Buckeye quarterback J.T. Barrett got stuffed by Lawrence Thomas and Shilique Calhoun on the opening play. That set a tone that lingered. Not including one sack, Barrett -- who has had four 100-yard rushing games in his career -- carried 14 times for 52 yards. Ezekiel Elliott, who gained attention/scorn for complaining about play-calling after the game, indeed only carried the ball 12 times ... but those 12 carries gained just 33 yards.

As confusing as it might have been to see Barrett carrying more than Elliott, nothing worked either way.

There were no running lanes. At halftime, ABC announcers Chris Fowler and Kirk Herbstreit were imploring the Buckeyes to pass more.

On the rare opportunity Barrett got to throw, he was facing pressure almost immediately. He was sacked only once in 17 pass attempts, but pressure forced a misfire when he overthrew a wide open Braxton Miller late in the first half. His 17 attempts netted the Buckeyes just 38 yards against a Michigan State secondary that has been young and glitchy for much of the season. Ohio State’s offensive line had no answers against the Michigan State line, the line we thought we might see all year but have only caught random glimpses of so far.

I said after Michigan State’s odd loss to Nebraska that it felt like the universe had just decided to make a course correction -- that Nebraska had lost too many close games to lose another, and that Michigan State shouldn’t be undefeated. This game took on the same feel. Ohio State’s dysfunction, tamped down for much of the first 10 games, was no longer allowed to stay hidden.

Ohio State appeared to have found its rhythm after sleepwalking through much of the schedule, but while the defense was dynamite, the offense had been playing merely well. The Buckeyes were piling up the wins and hadn’t lost since September of last season, but the season felt rather joyless, like the last time a Meyer squad was defending a national title (Florida 2009). The universe decided enough was enough.

Despite Cook’s injury, Michigan State played with the control, energy and poise that the defending champ didn’t have. With the game on the line, it was Michigan State’s offensive line moving the pile, Michigan State’s play-callers sticking to their guns (MSU running backs: 33 carries, 155 yards)* and Ohio State’s defenders jumping offsides in key moments.
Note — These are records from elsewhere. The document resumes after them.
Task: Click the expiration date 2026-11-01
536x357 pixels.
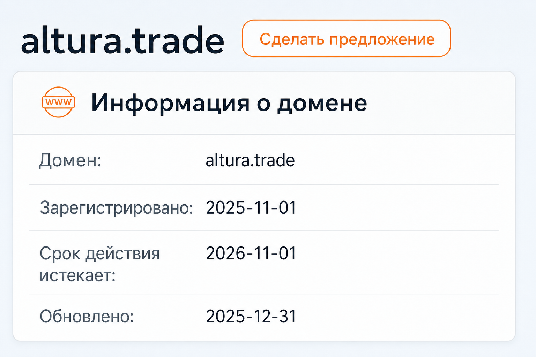Action: pos(251,253)
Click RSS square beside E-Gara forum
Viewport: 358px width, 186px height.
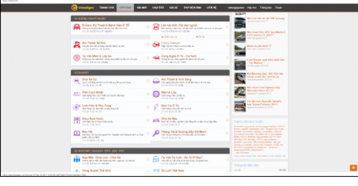147,27
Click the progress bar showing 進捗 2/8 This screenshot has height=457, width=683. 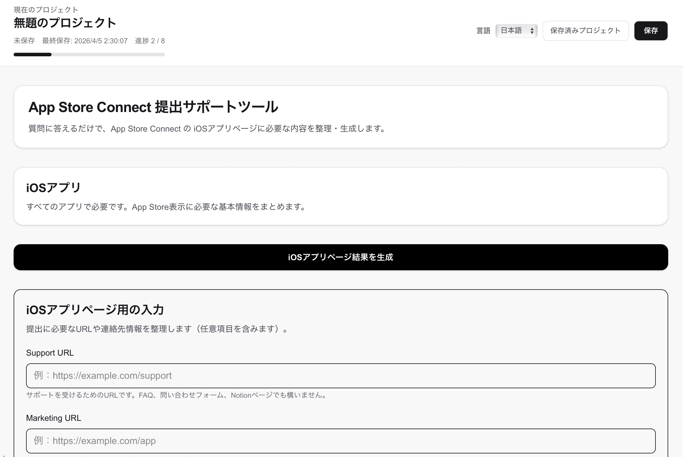click(x=89, y=55)
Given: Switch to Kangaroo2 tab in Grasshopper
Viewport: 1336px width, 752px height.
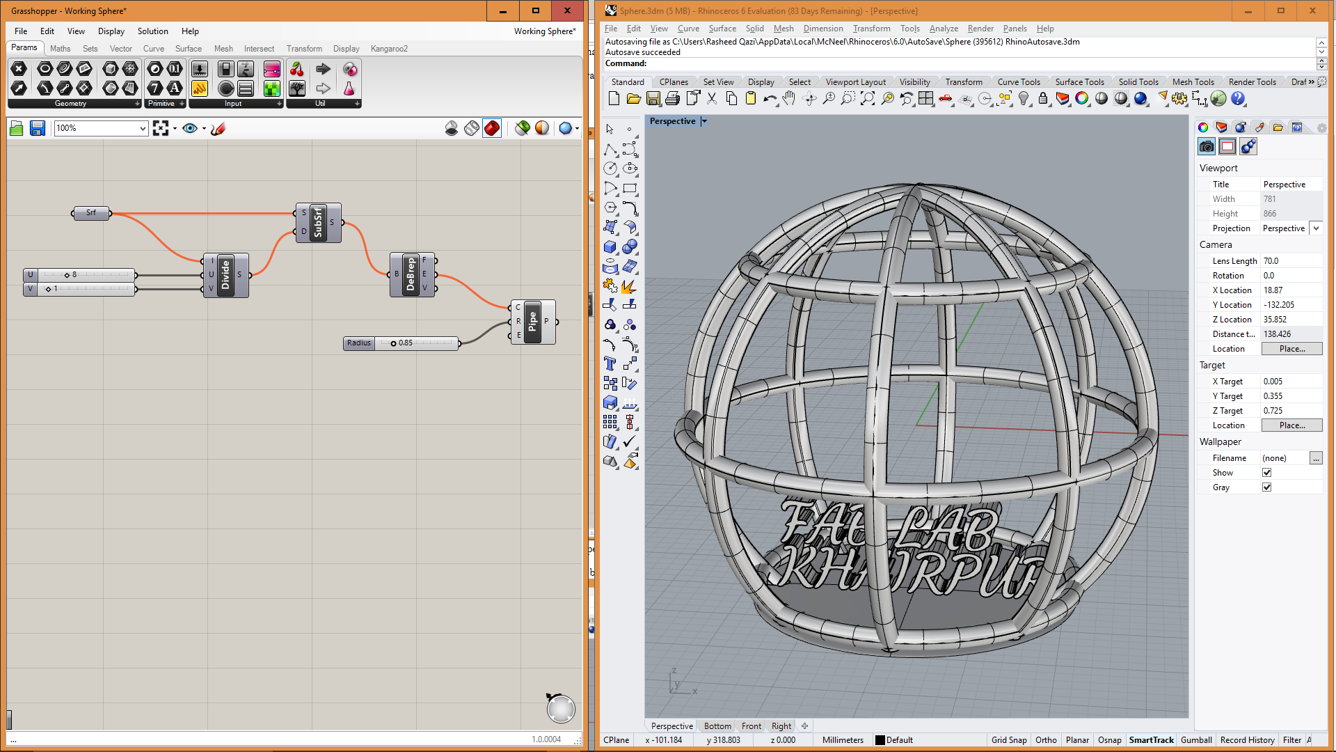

* Sticking to guns hasn’t been an issue for Michigan State’s play-calling. As mentioned in last week’s preview, the Spartans have been run-heavy all year despite a) having Cook and b) not really running well. Without Cook, MSU ran almost exclusively, and perhaps because of the extra dose of mobility QBs Tyler O’Connor and Damion Terry (combined: 14 carries, 61 yards, not including sacks) brought, it worked just enough.

What now?

Michigan State has now pulled off an incredible balancing act, sleepwalking through much of the season and struggling to either run the ball or put games away. The Spartans have also defeated Michigan and Ohio State on the road and control their own destiny in the Big Ten East.

The numbers like the teams that bring a more consistently strong level of play to the table, and because MSU still only ranks 14th in S&P+ at the moment, the odds of beating Penn State and winning the East are a healthy, but not too healthy, 65 percent.

If Penn State pulls the upset in East Lansing, the Ohio State-Michigan winner (Michigan currently has a 61 percent chance) would take the division. That means the odds are, at present, MSU 65 percent, Michigan 21 percent, Ohio State 14 percent. A lot can change in a week, huh?

Eleven years after USC dominated Oklahoma in the trenches, and 17 after Nick Saban’s Michigan State pulled an even more significant upset of a title contender in Columbus, Mark Dantonio’s Spartans changed the national title race. Ohio State’s chances might not be dead yet, but despite flaws, lackluster performances against lesser teams and a frustrating loss in Lincoln not very long ago, Michigan State is very much alive.